• [EXERCISES TO COMPLETE]:
1. According to the oil market interview, why was it originally written and published? Answer in one to three sentences.
2. Revise a passage of the oil market interview, beginning at "This interview was" and stopping after "to $95 per barrel.". Replace "forecasts" with "projections" throughout.

• [TEXT EXTRACT]:
* * *

Carole Nakhle, Chief Executive Officer at Crystol Energy discusses projections for the United States oil market

This interview was initially authored and published by Margherita Cargasacchi, Conference Producer at Informa, in anticipation of the upcoming Foam Expo North America and Adhesives & Bonding Expo. Scheduled for June 25-27, the event will be held in Novi, Michigan, United States.

Should chemical producers, foam, and adhesive manufacturers be bullish or bearish on the oil market in 2024?

The bulls in oil markets have been proven wrong for most of the last two years. Remember the forecasts of $200 and even $300 per barrel prices following Russia’s invasion of Ukraine in 2022?? For this year, we are seeing downward revisions to oil price forecasts compared to only a few months ago but a wide range of expectations can be noted, varying between $75 to $95 per barrel.

What are your projections for the United States oil market in 2024?

* * *

Dataset entries
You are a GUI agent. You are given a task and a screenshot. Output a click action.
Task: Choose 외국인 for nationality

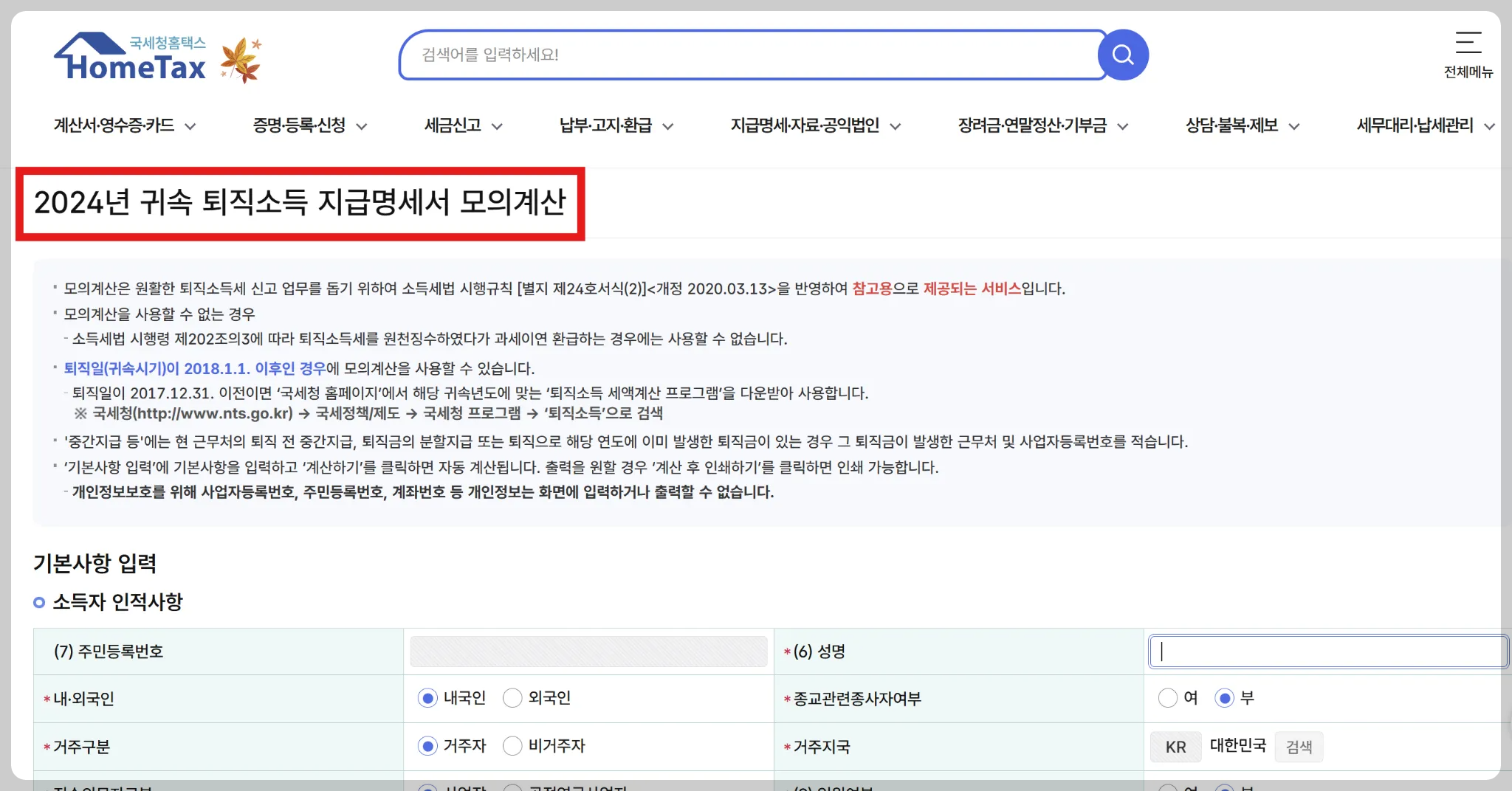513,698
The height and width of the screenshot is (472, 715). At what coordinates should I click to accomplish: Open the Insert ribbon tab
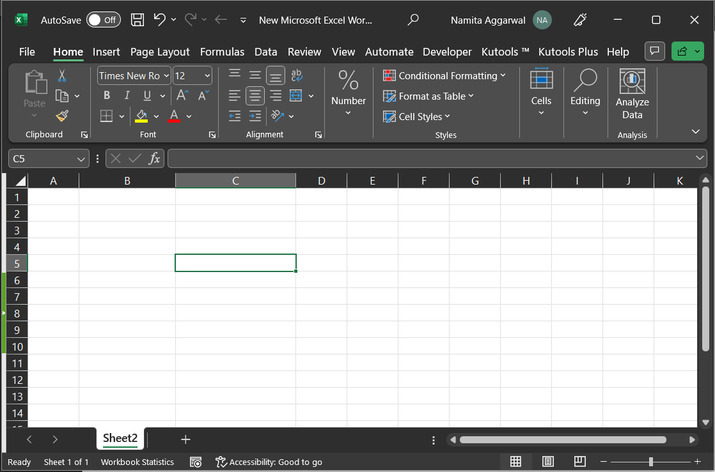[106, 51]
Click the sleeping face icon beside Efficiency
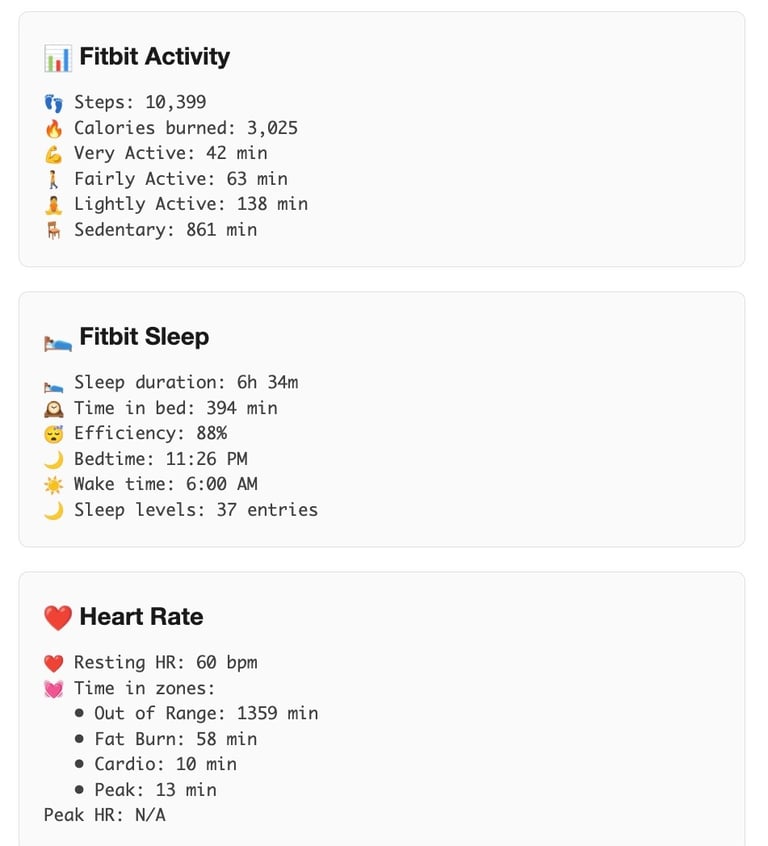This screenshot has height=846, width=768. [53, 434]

* * *

• [OUTPUTS BY TASK]:
1. It was written and published in anticipation of the upcoming Foam Expo North America and Adhesives & Bonding Expo. The event is scheduled for June 25-27 in Novi, Michigan, United States.

2.
This interview was initially authored and published by Margherita Cargasacchi, Conference Producer at Informa, in anticipation of the upcoming Foam Expo North America and Adhesives & Bonding Expo. Scheduled for June 25-27, the event will be held in Novi, Michigan, United States.

Should chemical producers, foam, and adhesive manufacturers be bullish or bearish on the oil market in 2024?

The bulls in oil markets have been proven wrong for most of the last two years. Remember the projections of $200 and even $300 per barrel prices following Russia’s invasion of Ukraine in 2022?? For this year, we are seeing downward revisions to oil price projections compared to only a few months ago but a wide range of expectations can be noted, varying between $75 to $95 per barrel.